A blade computer system has two major components: the blade and a rack type enclosure (either called a razor or a chassis). So far this sounds like a typical rack mount setup, but the details are what separate a blades from a traditional server. “A blade resembles an ordinary PC add-in card. In this case, however, the card is the computer. A typical blade features one or two processors, memory, storage—everything you would find inside a typical standalone server, minus the power supply, fan, network cables and other standard support components.” The components which were omitted in the blade are implemented by the blade chassis. The blades share the resources of the chassis including a high speed bus system which is used to connect the blades. The blades are not incredible computers individually with processors ranging from Pentium III to Xeon, but when connected over a high speed bus, they form a single computing resource which is both economical and easier to maintain than other supercomputers.

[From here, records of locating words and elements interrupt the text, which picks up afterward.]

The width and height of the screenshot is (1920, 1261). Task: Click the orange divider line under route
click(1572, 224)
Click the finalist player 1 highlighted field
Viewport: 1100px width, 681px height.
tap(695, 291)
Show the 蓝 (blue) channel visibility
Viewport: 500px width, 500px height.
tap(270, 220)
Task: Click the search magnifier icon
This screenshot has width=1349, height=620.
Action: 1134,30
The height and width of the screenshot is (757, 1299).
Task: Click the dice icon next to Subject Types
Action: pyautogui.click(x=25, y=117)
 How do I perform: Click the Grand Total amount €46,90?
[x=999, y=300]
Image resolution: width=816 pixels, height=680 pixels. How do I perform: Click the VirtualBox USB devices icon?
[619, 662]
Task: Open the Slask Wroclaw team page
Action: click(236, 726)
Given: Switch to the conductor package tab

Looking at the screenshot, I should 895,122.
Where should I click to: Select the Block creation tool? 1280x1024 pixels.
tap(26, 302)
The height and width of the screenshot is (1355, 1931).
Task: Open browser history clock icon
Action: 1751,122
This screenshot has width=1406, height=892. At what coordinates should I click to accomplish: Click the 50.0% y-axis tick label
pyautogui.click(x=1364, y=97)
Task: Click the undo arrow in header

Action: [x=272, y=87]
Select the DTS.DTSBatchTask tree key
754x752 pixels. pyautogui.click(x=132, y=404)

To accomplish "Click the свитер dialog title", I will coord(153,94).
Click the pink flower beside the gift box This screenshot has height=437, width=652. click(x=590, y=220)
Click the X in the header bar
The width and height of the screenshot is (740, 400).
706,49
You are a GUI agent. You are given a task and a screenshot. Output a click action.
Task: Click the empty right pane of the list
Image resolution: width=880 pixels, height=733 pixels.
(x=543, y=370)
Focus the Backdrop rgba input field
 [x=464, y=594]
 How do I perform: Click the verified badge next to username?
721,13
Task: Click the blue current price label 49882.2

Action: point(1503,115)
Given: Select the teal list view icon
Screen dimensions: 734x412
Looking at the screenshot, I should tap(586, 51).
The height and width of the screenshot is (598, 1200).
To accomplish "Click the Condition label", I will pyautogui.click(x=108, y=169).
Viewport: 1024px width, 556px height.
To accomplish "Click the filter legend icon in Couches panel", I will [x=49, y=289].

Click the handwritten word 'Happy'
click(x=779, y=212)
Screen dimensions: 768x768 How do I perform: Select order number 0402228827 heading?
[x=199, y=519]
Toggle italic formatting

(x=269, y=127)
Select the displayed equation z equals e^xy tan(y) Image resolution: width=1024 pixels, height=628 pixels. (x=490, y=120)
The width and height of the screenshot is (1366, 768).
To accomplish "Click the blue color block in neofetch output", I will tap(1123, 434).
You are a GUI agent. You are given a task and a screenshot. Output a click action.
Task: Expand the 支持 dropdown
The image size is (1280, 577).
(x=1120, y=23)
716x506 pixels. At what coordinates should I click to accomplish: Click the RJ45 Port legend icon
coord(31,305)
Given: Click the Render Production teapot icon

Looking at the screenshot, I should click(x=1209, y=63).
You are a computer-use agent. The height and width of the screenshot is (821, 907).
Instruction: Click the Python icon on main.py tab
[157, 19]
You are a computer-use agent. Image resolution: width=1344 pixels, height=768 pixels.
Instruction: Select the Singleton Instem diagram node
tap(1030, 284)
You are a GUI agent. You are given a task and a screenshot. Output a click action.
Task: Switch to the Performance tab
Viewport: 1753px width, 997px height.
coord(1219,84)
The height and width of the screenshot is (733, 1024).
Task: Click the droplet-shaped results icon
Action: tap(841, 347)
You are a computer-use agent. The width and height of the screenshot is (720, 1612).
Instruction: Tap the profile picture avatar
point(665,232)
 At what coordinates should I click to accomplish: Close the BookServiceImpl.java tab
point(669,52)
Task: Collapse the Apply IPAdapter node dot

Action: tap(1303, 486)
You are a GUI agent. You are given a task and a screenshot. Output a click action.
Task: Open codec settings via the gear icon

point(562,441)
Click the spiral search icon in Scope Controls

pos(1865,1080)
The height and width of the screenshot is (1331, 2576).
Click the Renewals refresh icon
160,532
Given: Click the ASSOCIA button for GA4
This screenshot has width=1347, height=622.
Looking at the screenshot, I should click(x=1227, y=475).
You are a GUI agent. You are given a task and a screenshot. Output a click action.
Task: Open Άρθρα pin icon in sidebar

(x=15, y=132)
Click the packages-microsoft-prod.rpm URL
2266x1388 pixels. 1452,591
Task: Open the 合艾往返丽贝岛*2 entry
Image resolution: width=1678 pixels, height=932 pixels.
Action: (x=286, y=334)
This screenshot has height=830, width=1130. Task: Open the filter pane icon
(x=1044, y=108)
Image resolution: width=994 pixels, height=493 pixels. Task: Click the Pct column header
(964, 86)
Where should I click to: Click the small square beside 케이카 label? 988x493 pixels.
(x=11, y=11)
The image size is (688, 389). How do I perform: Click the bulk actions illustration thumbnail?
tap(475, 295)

Because much of the hardware of a blade is shared through the chassis, blades can be packed much more densely than other server technologies. “Woodlands, Texas-based blade-maker RLX Technologies, for example, can wedge 24 blades in a 3U, which adds up to 336 independent servers in a single 42U rack with as much as 40 terabytes of storage and 336GB of memory.” That is a lot of power in a small space. Another advantage of hardware sharing through the chassis is the ability to “hot-swap” a blade should it fail.
Blades are an emerging technology and standards have not been developed for the interface between the blade and the chassis. Each manufacturer (IBM, HP, Dell, Sun) have their own proprietary way of connecting the blade with the chassis. This makes it impossible to use an HP blade in a Dell chassis. This vendor specific lock may slow adoption of blades. I think once standards are formulated, blade computing will be more accepted and really take off.
References:
CIO Magazine, 3-15-2003, “Servers on the Edge - Blades promise efficiency and cost savings”, John Edwards.